GOAL:
Return every line in the rows below that contains the string "agent".

[Records]
━━━━━━━━━━
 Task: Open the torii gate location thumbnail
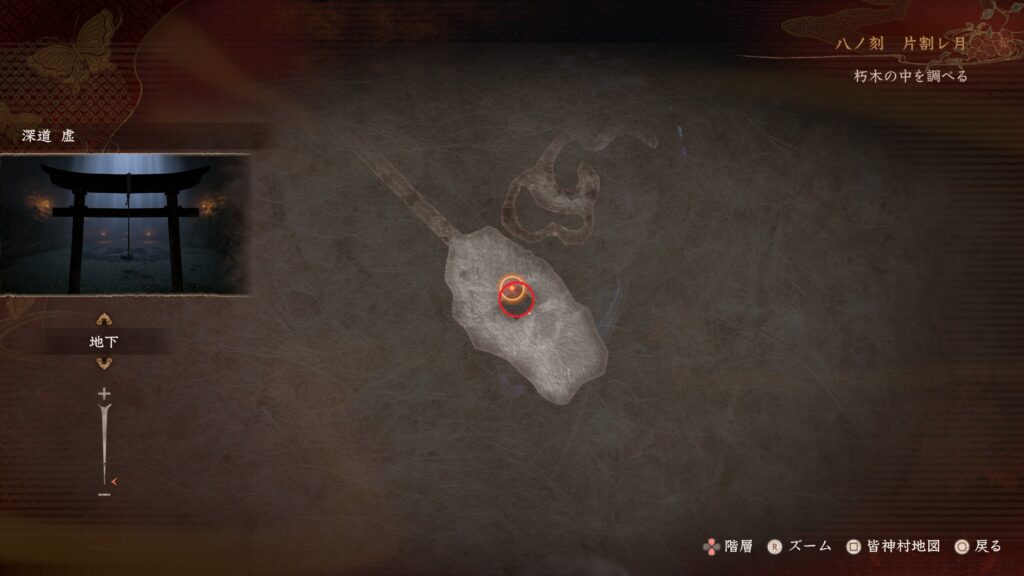(125, 224)
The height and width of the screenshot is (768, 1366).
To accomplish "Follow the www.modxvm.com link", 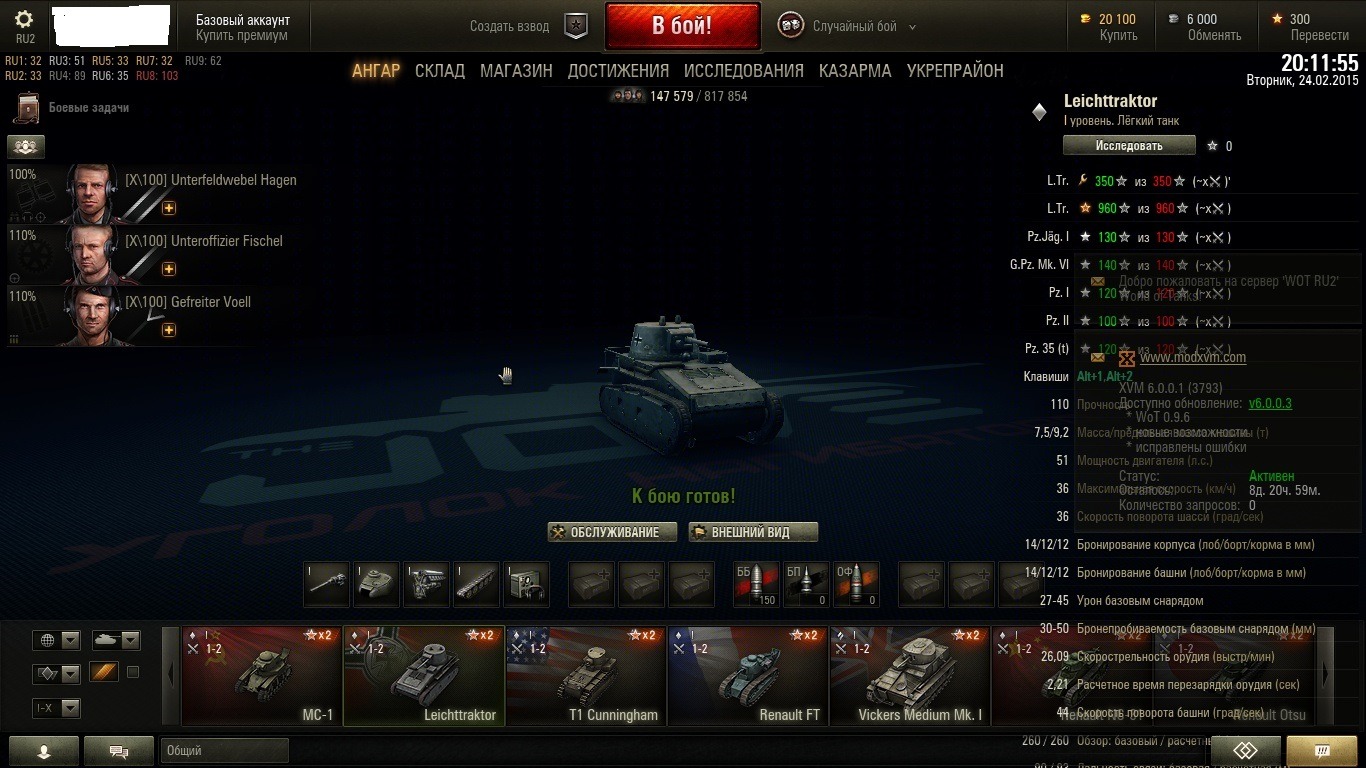I will 1192,357.
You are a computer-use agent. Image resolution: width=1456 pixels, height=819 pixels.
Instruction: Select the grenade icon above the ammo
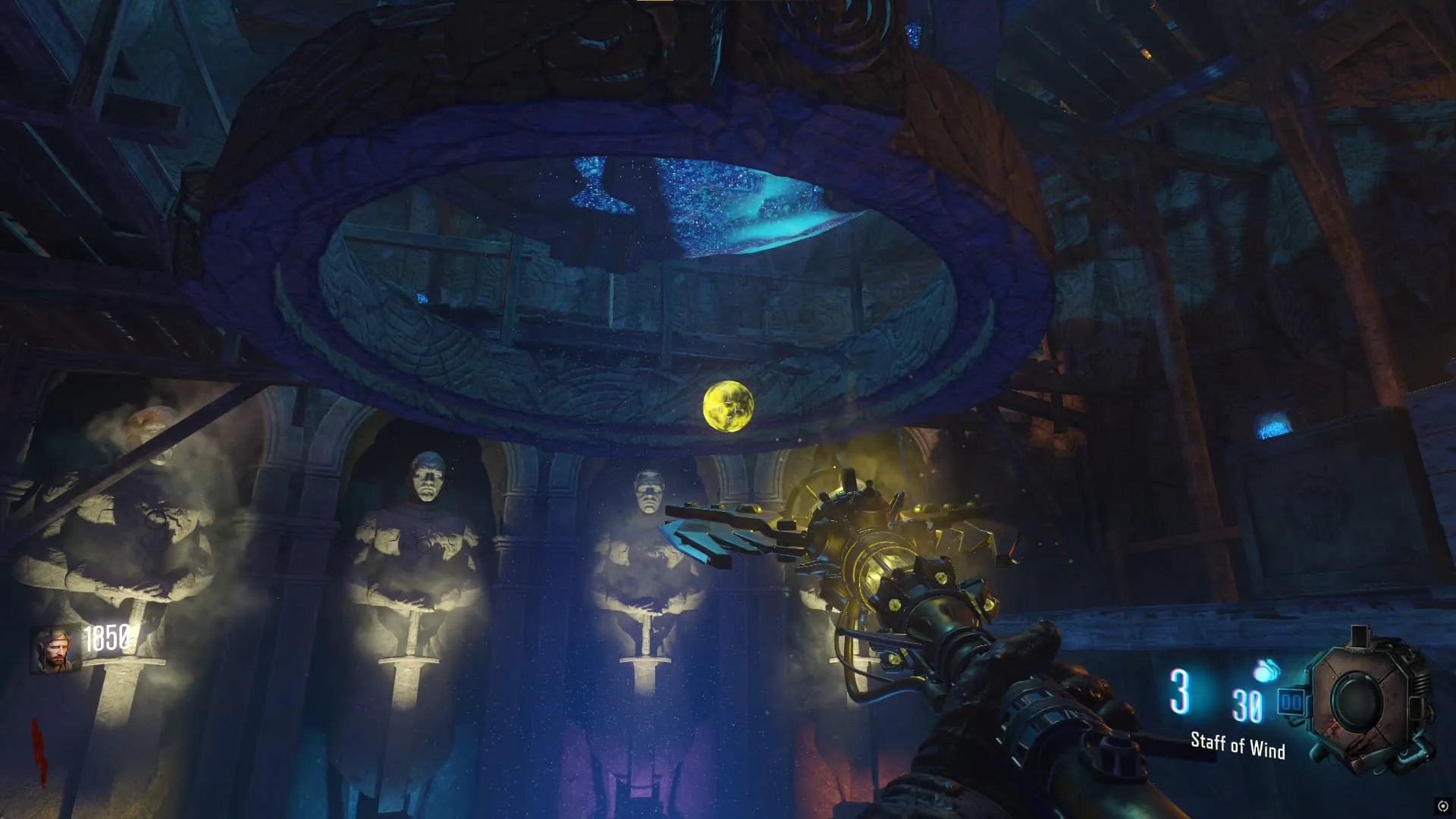[1266, 670]
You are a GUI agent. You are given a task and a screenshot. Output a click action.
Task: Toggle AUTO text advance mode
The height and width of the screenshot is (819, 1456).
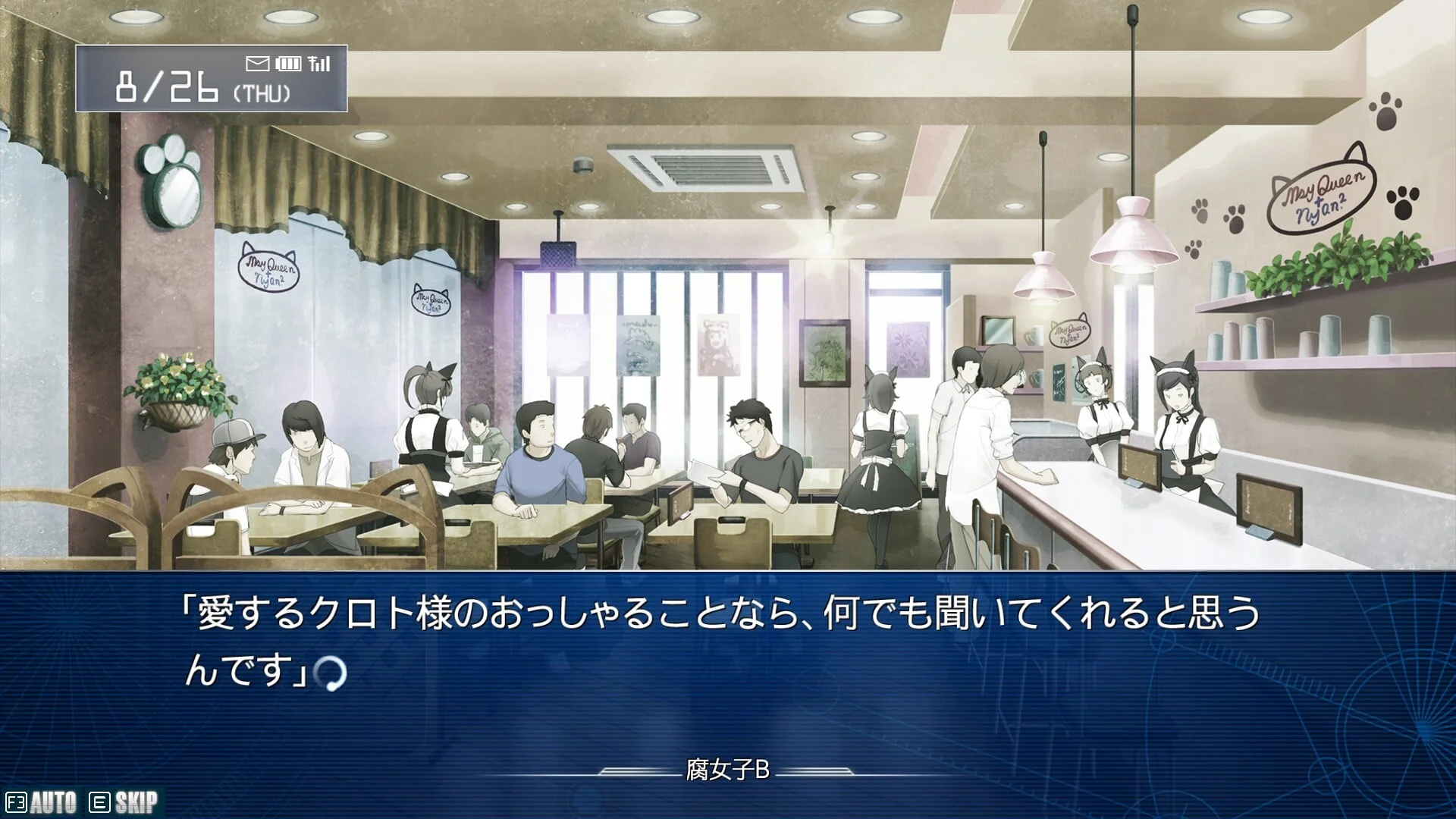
━━━━━━━━━━
CORRECT RESPONSE:
You are a computer-use agent. Image resolution: width=1456 pixels, height=819 pixels.
You are a GUI agent. You are given a task and a screenshot. Output a click action.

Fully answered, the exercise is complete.